アイルランドでは、電気またはガス代の負担を支える「Household Benefits Package」が実施されています。公式の光熱費支援額は1日1.15ユーロで、2026年の365日で単純換算すると約419.75ユーロ、一般に年約420ユーロ相当となります。さらにFree Television Licenceが含まれます。

この制度はアイルランドに常時居住し、年齢・社会保障給付などの条件を満たす世帯向けです。日本在住者が日本国内で受け取れる制度ではありません。

光熱費支援の正式レートは1日1.15ユーロです。2026年9月13日時点の参考レート(1ユーロ=約176.616円)では、2026年の365日換算で約74,100円、概ね年約7.4万円相当です。為替変動で円換算額は変わります。

制度概要

実施機関

Department of Social Protection(アイルランド社会保護省)/Household Benefits Package

対象地域

アイルランド。申請者は原則としてアイルランドにフルタイム・通年で居住している必要があります。

対象者

大きく年齢・受給給付で分かれます。70歳以上は所得審査(means test)がなく、特定の社会保障給付を受けている必要もありません。66~69歳は対象となる年金・手当を受けているか、場合によって所得審査を満たす必要があります。66歳未満でもDisability Allowance、Invalidity Pension、Blind Pension、Carer’s Allowanceなど特定給付の受給者は対象になり得ます。

支給額・補助額

電気またはガスのAllowanceは1日1.15ユーロ。毎月の支払額はその月の日数により少し変わります。さらにFree Television Licenceの対象になり得ます。Household Benefits Packageは1世帯につき1件です。

申請期間・利用期間

通年の社会保障制度として申請できます。2025年9月8日以降の新規申請者は、電気またはガスAllowanceを指定の銀行口座または郵便局で直接受け取る仕組みです。既存受給者で、電力・ガス料金へのクレジット方式を利用している人は、事情変更がなければ従来方式を継続できる場合があります。

申請方法

MyWelfare.ieからオンライン申請できるほか、HB1申請書と必要書類をDepartment of Social Protectionへ送付する方法があります。オンラインの全機能を利用するにはMyGovID等の本人確認が必要です。

主な条件

  • アイルランドにフルタイムで居住
  • 1世帯につきHousehold Benefits Packageは1件
  • 70歳以上は所得審査なし
  • 70歳未満は年齢に応じ、対象となる社会保障給付や所得審査等が必要
  • 賃貸住宅の入居者は、家主から賃貸関係や本人が光熱費を負担していることの確認を求められる場合がある

注意点

  • 「420ユーロ」は公式の固定年額ではなく、公式レート1日1.15ユーロを年換算した目安です。

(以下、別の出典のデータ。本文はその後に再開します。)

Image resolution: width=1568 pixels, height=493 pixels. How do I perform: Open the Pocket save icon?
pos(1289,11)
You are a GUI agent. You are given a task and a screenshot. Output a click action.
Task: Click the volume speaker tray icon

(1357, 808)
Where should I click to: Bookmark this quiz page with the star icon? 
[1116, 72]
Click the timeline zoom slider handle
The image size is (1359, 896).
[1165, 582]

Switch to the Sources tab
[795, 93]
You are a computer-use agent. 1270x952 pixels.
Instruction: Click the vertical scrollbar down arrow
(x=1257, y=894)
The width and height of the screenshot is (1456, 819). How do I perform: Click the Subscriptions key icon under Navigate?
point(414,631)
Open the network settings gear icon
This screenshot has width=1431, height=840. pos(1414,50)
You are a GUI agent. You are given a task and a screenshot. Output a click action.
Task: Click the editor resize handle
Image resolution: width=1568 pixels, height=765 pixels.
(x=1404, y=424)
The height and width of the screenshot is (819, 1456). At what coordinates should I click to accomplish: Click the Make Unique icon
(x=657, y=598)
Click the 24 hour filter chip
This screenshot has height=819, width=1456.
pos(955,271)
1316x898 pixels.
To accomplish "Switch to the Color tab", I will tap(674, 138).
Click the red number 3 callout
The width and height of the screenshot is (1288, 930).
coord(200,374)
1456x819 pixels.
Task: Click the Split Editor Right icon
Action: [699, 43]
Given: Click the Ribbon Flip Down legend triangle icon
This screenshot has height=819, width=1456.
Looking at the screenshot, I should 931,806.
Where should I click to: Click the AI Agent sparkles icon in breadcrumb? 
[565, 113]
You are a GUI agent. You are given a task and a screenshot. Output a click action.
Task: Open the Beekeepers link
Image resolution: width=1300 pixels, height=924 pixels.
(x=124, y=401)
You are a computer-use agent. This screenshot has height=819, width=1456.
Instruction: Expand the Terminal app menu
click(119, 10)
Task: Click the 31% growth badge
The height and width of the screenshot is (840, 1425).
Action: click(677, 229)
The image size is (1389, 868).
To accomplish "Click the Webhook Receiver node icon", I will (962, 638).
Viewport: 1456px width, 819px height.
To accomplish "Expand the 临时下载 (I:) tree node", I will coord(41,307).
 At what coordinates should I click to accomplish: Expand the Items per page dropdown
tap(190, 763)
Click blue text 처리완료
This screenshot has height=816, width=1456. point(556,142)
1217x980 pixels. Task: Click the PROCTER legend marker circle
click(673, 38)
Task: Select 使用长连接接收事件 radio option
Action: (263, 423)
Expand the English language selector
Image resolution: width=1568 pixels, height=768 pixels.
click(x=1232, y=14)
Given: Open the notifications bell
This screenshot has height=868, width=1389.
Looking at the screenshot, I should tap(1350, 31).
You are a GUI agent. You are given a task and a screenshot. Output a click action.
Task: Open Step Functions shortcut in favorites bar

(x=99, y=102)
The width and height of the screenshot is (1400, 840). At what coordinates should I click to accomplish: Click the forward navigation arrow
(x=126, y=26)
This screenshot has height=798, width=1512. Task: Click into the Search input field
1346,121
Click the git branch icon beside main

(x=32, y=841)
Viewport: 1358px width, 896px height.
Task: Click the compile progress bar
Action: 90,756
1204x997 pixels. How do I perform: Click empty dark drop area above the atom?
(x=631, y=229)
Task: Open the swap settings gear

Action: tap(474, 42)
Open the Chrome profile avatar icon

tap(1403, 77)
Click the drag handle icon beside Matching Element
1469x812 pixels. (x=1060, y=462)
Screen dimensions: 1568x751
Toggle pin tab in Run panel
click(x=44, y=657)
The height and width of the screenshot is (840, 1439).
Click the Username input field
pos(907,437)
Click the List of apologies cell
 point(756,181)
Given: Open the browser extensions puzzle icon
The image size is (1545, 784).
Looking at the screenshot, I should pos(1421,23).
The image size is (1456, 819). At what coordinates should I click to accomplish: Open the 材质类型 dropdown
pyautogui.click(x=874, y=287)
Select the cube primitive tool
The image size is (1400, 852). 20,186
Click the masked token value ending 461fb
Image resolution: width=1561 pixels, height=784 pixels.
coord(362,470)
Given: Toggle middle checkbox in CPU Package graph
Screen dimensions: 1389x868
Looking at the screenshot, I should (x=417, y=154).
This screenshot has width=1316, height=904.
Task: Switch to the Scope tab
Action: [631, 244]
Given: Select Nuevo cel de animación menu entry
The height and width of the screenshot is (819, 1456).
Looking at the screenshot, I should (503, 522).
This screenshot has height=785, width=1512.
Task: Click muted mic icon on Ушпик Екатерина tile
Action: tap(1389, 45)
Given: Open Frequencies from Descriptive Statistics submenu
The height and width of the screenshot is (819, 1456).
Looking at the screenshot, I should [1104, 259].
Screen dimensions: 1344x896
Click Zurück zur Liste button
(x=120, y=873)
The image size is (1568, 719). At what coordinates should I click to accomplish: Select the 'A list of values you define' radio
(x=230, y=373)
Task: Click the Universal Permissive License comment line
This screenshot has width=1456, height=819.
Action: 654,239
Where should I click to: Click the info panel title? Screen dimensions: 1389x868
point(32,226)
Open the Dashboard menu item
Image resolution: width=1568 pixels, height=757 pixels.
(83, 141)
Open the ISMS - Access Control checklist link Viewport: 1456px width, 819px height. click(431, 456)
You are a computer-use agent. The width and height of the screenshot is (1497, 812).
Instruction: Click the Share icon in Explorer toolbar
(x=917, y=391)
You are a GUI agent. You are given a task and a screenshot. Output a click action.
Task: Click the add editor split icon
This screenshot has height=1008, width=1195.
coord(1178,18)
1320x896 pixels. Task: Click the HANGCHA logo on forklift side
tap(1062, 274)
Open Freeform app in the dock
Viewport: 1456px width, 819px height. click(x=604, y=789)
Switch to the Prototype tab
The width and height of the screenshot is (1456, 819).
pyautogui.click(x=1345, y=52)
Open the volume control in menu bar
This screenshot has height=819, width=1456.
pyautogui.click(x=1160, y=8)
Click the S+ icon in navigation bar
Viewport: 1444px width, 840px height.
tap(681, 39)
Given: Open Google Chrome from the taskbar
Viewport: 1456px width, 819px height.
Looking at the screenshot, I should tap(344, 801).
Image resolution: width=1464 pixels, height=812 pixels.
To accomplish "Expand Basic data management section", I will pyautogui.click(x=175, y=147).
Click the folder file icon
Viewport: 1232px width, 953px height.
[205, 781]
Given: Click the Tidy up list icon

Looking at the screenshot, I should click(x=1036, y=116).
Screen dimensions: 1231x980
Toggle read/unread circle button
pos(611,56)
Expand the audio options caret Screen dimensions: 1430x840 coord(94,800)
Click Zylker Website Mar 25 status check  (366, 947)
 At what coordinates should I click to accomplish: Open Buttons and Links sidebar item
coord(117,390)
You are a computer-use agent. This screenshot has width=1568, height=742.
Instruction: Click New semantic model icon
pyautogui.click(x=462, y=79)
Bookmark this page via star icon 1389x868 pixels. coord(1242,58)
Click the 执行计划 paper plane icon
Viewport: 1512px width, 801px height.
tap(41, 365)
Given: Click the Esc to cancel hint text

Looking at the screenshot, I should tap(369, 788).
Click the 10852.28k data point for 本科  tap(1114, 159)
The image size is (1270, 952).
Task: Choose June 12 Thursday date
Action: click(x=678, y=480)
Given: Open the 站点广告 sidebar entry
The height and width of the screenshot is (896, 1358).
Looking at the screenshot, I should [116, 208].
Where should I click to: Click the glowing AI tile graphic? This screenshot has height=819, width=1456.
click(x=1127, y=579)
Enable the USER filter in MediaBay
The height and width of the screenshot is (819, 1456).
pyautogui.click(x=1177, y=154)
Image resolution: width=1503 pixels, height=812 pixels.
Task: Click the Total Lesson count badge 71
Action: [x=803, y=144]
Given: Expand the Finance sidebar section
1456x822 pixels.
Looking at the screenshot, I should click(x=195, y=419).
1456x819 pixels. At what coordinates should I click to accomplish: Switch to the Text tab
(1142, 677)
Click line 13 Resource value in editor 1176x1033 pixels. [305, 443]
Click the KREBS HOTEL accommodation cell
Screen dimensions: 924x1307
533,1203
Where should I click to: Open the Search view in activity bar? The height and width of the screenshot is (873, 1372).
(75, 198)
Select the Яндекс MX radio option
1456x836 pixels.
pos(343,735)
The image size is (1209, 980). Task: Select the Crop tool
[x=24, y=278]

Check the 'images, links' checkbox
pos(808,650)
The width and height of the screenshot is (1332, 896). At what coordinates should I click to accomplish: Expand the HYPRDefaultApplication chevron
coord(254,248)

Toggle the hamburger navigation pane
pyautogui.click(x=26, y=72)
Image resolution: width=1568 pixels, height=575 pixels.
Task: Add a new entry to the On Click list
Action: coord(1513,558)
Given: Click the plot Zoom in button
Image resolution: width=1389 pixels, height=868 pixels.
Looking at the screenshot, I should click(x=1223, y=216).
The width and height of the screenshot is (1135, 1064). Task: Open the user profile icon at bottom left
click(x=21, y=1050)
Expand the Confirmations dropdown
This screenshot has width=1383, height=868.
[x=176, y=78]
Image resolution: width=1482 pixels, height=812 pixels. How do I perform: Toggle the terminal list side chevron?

月ごとの支払額は日数で変わります。
  • 電気とガスの両方に同額を二重で受ける制度ではなく、Household Benefits PackageのElectricity AllowanceまたはGas Allowanceとして利用します。
  • 70歳以上は所得審査なしでも、アイルランド常時居住や「1世帯1件」などの基本条件はあります。

この記事のポイント

  • 光熱費支援の公式レートは1日1.15ユーロ
  • 2026年の年換算で約419.75ユーロ、約7.4万円相当
  • 70歳以上は所得審査なし
  • 66~69歳・66歳未満は社会保障給付等の条件あり
  • 2025年9月8日以降の新規申請者は銀行口座または郵便局へ直接支払い

よくある質問

Q:70歳以上なら所得が高くても対象ですか?

公式案内では70歳以上はmeans testの対象外で、特定の社会保障給付を受けている必要もありません。ただしアイルランドにフルタイムで居住し、1世帯1件などの条件を満たす必要があります。

Q:420ユーロが一括で振り込まれますか?

いいえ。公式レートは1日1.15ユーロで、銀行口座または郵便局への支払いは毎月、原則として月の最初の火曜日に行われます。年約420ユーロは年換算の目安です。

Q:電気とガスで合計840ユーロ受け取れますか?

そのような制度ではありません。Household Benefits Packageの光熱費支援は電気またはガスのAllowanceとして扱われます。

Q:66歳未満でも対象になることがありますか?

あります。Disability Allowance、Invalidity Pension、Blind Pension、Carer’s Allowanceなど、公式が定める対象給付を受けている人は条件を満たせる場合があります。

公式情報

一次情報確認済み:Department of Social Protectionの2026年更新ページと運用ガイドラインを基準に、対象年齢、1日あたり金額、支払方法、申請方法を整理しました。